Screenshot and document pointing data:
═══

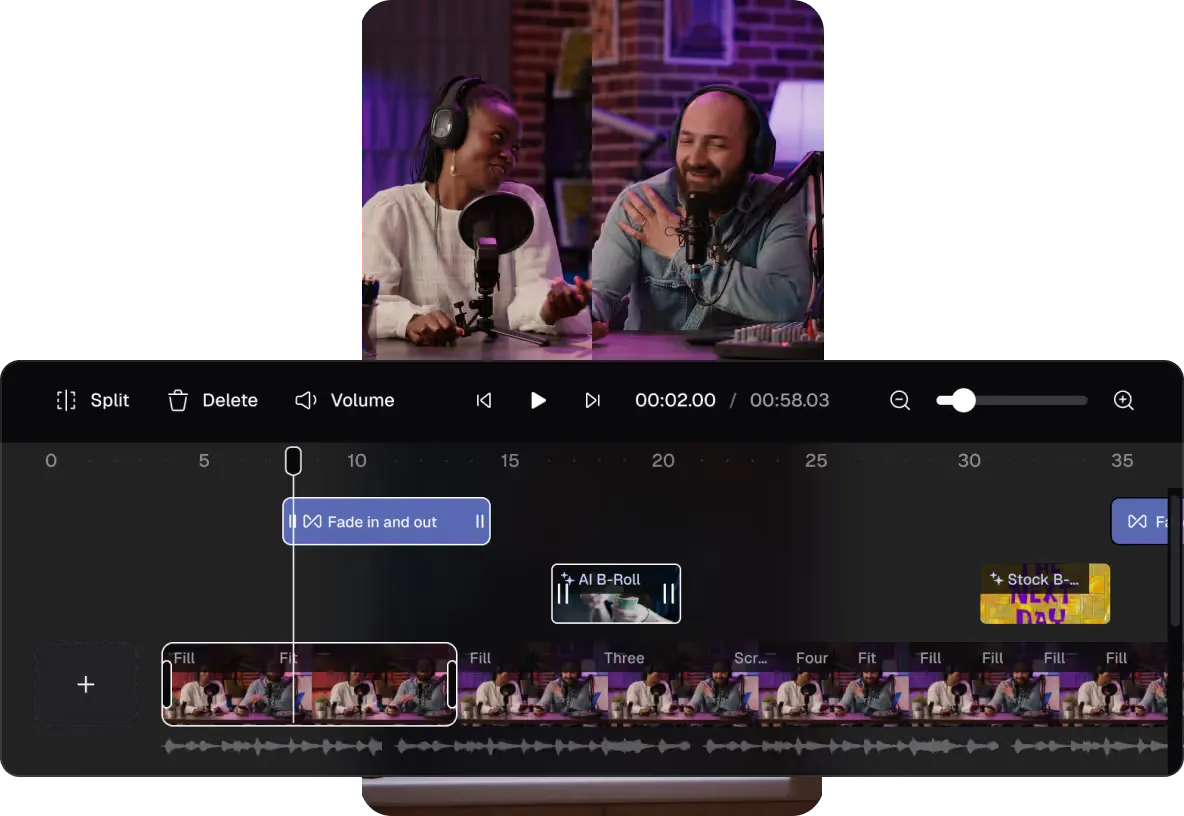
Task: Select the clip labeled Four
Action: click(x=812, y=684)
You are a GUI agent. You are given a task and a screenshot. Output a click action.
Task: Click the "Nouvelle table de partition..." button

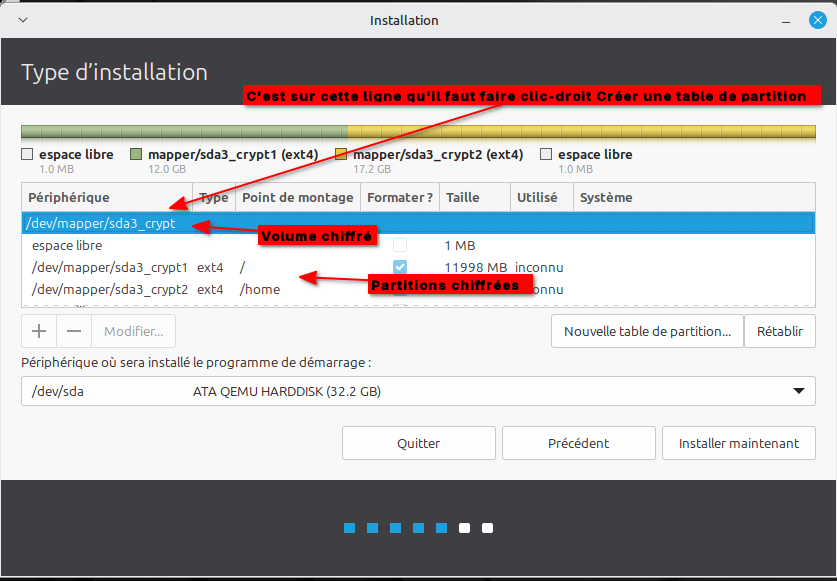click(647, 331)
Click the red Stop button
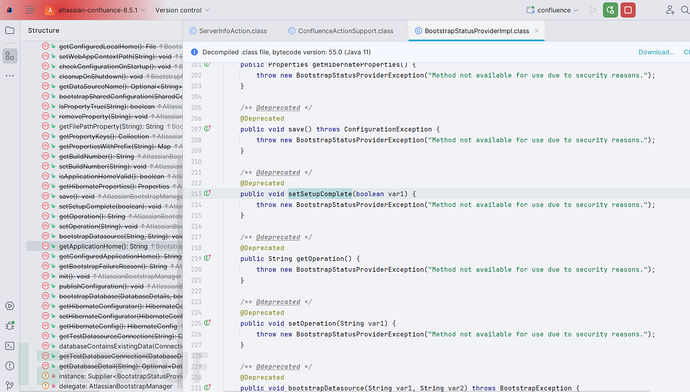Viewport: 690px width, 392px height. click(x=628, y=10)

═══

Express the lines as a JSON list of strings, one string per line, starting with the line containing "You are a GUI" and continuing through the end of the lines. Leave out blank lines and the pictures.

> **SOLVED EXERCISE**:
[
  "You are a GUI agent. You are given a task and a screenshot. Output a click action.",
  "Task: Click the \"Nouvelle table de partition...\" button",
  "click(647, 331)",
  "Click the red Stop button",
  "Viewport: 690px width, 392px height. click(x=628, y=10)"
]